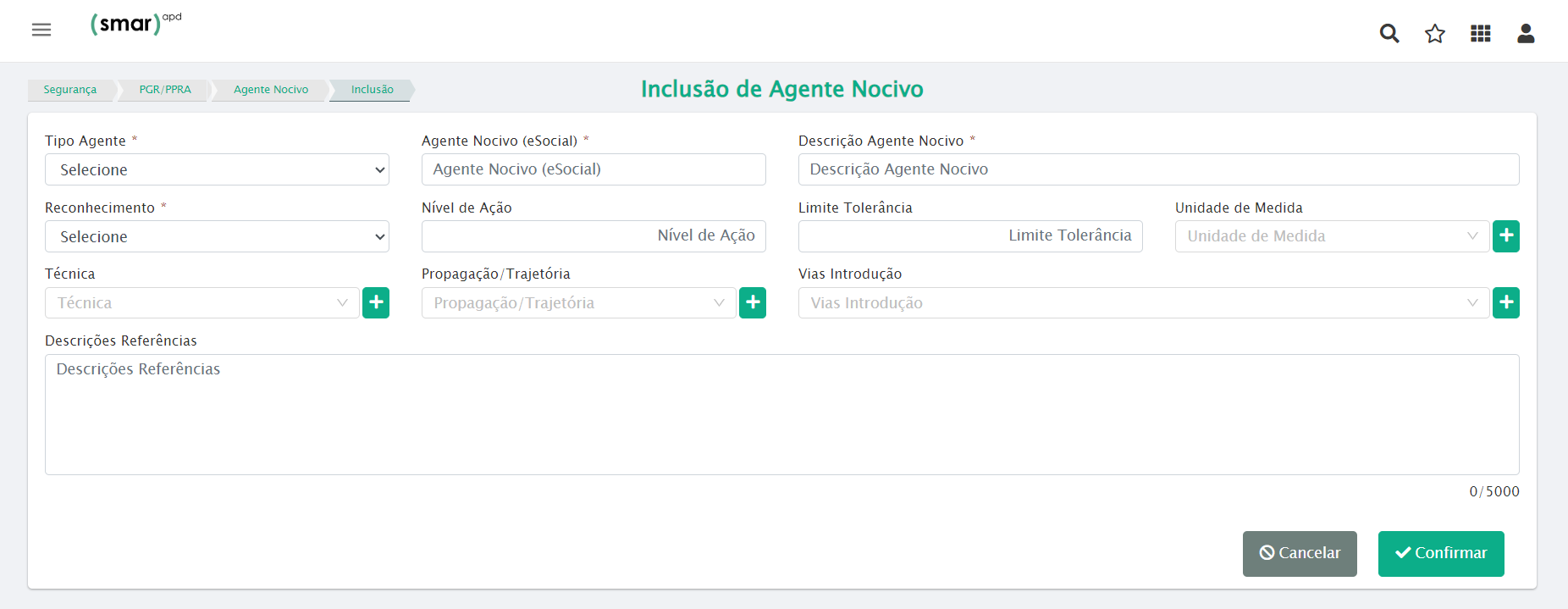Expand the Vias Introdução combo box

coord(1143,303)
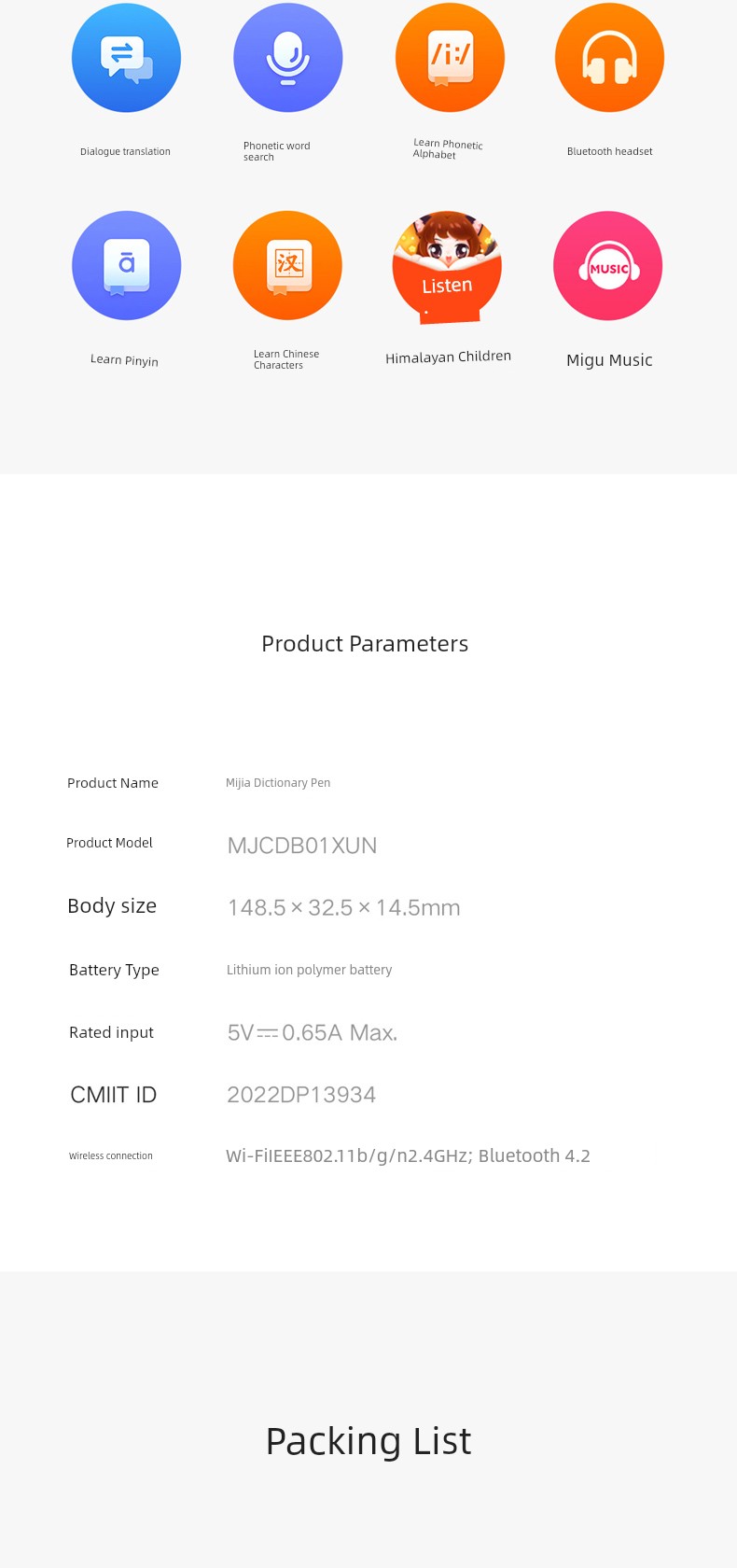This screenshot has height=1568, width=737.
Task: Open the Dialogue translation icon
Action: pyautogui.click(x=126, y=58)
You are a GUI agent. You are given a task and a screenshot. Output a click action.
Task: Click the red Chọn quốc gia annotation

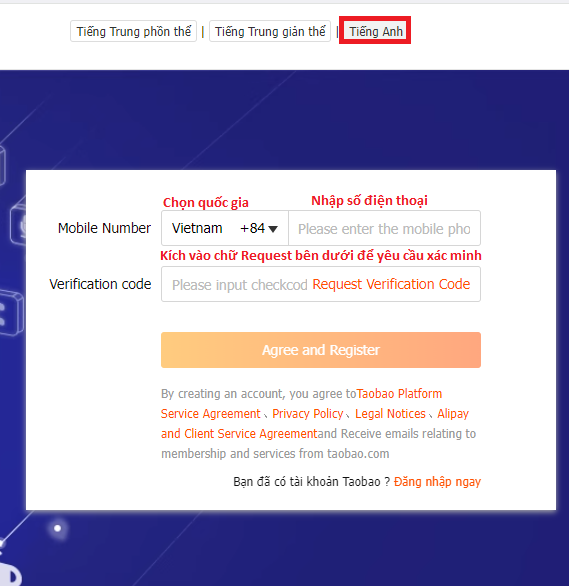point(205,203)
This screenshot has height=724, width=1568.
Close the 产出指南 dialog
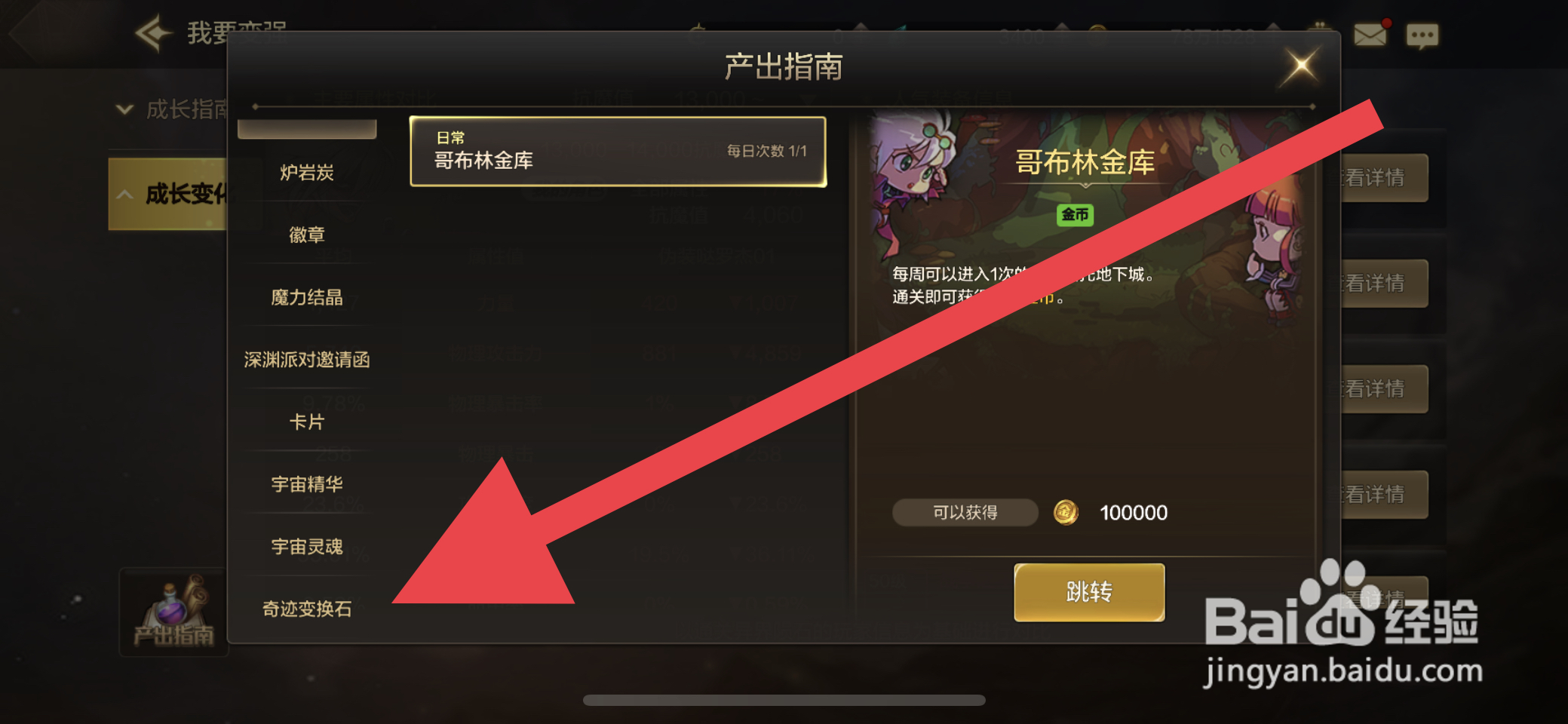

=====

● PROBLEM STATEMENT
Please set down, exactly and with nothing added, the lines from the line with "You are a GUI" to the end of the entries above, omitting pictures.

● PROBLEM SOLUTION
You are a GUI agent. You are given a task and a screenshot. Output a click action.
Task: Click the red Chọn quốc gia annotation

point(205,203)
This screenshot has height=724, width=1568.
Close the 产出指南 dialog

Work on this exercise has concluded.